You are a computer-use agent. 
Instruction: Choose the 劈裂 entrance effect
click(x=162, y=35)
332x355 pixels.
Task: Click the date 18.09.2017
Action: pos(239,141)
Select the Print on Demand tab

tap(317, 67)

◆ ◆ ◆ ◆ ◆ ◆ ◆

** Problem details **
Copy all of the rows above word for word, keeping every line as it appears.

** Task result **
You are a computer-use agent. 
Instruction: Choose the 劈裂 entrance effect
click(x=162, y=35)
332x355 pixels.
Task: Click the date 18.09.2017
Action: pos(239,141)
Select the Print on Demand tab

tap(317, 67)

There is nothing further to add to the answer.